6 thick beef sausages

2 tbsp Woolworths Select Spanish mellow olive oil

2 onions, halved and thinly sliced

3 tsp curry powder

1 large golden delight potato, peeled and cut into 1.5cm dice

2 1/2 cups water

1 tbsp Worcestershire sauce

1 tbsp Woolworths Select tomato paste

1 tbsp brown sugar

2 tbsp apricot jam

1/2 cup thickened cream

1 cup frozen baby peas

60g baby spinach, optional

Yellow fried rice

1 tbsp olive oil

450g packet microwave white long grain rice

1/2 tsp ground turmeric


  1. Place sausages in a large saucepan, cover with 2½ cups of water.
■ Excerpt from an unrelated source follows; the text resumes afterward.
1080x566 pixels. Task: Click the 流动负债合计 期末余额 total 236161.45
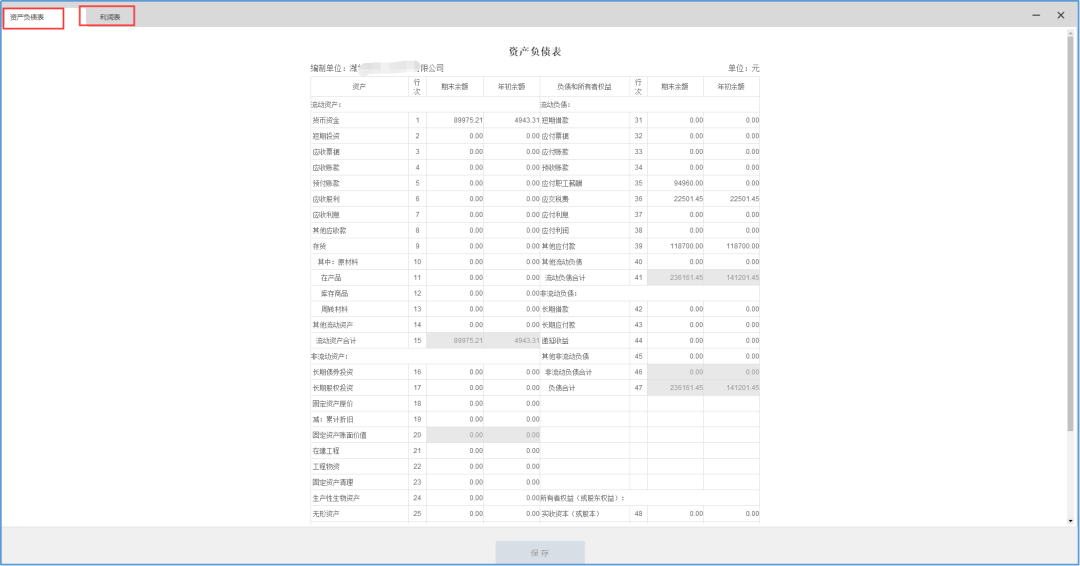click(675, 278)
Bring to the boil, reduce heat and simmer for 10 minutes. Drain. Slice on an angle into 2cm-thick slices.
  2. Heat oil in a large wide-based casserole pan. Cook onions over medium heat, stirring for 10-12 minutes, or until soft and browned. Add curry powder, cook, stirring for 30 seconds. Add diced potato and toss to coat. Add water, worcestershire, tomato paste and brown sugar. Simmer for 15 minutes or until potatoes are tender.
  3. Stir in sausages, jam and cream, cook for a further 2 minutes. Remove from heat and stir through peas and spinach.
  4. Meanwhile, for the rice, heat oil in a large frying pan, add rice and turmeric, cook stirring until heated through.
  5. Serve curried sausages with yellow fried rice. 

Tip: Freeze for up to 2 months, thaw in refrigerator overnight. Swap the cream with evaporated milk and/or swap the spinach with 125g can corn kernels, drained and rinsed.